Gdf Napoli, tre ai domiciliari per bancarotta fraudolenta

Red/Cro/Bla

Roma, 28 nov. (askanews) - La Guardia di Finanza di Napoli ha arrestato tre persone, poste ai domiciliari, per bancarotta fraudolenta; sequestrati i conti correnti riconducibili a due amministratori di fatto di una società di abbigliamento dichiarata fallita nel 2017.

Secondo l'accusa, i tre avrebbero trasferito, fraudolentemente, in danno dei creditori, l'intero complesso dei beni aziendali in una nuova impresa, appositamente costituita, per continuare ad operare nello stesso settore commerciale.

Dalle indagini è emerso che la società fallita aveva, di fatto, proseguito la medesima attività attraverso una seconda impresa operante negli stessi locali della prima, nonché con lo stesso personale dipendente e i relativi macchinari.
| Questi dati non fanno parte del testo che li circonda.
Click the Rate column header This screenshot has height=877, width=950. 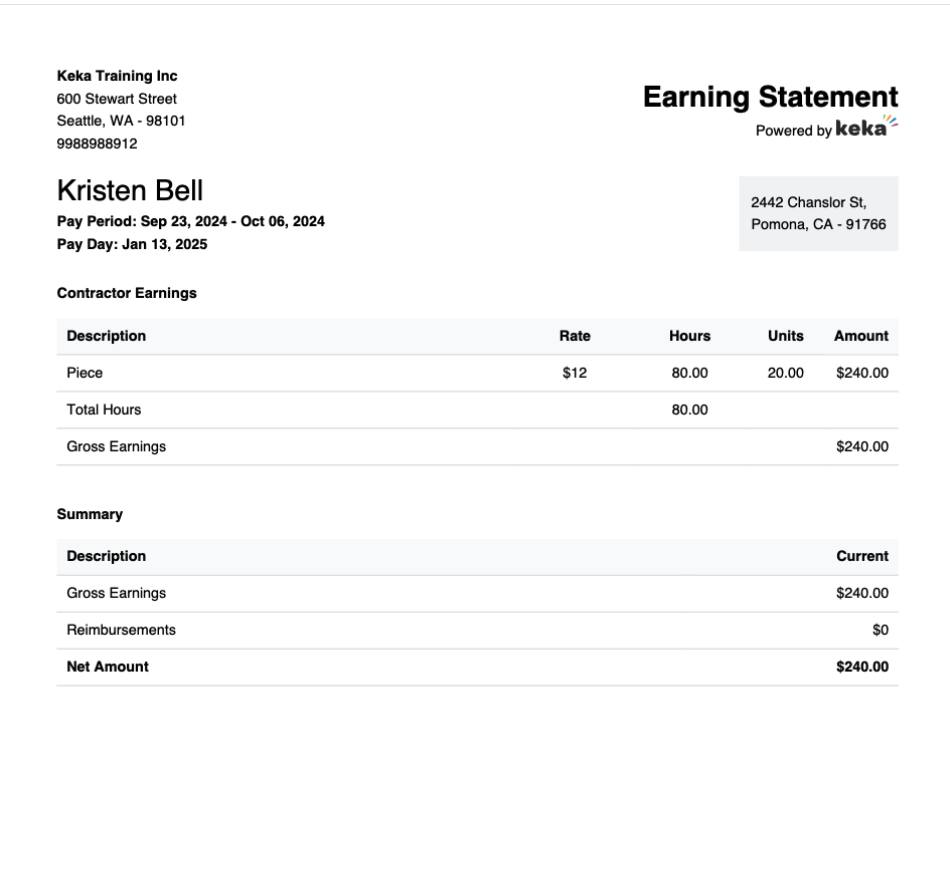575,336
Inoltre, attraverso l'analisi delle movimentazioni bancarie, sono stati accertati numerosi atti di sottrazione del patrimonio sociale a favore dei gestori di fatto e dei rispettivi nuclei familiari, posti in essere anche in epoca precedente al fallimento; infatti, sono stati accertati bonifici per importi di circa 200 mila euro, partiti dai conti intestati alla società, successivamente fallita, in favore dei gestori di fatto nonché dei rispettivi familiari/conviventi.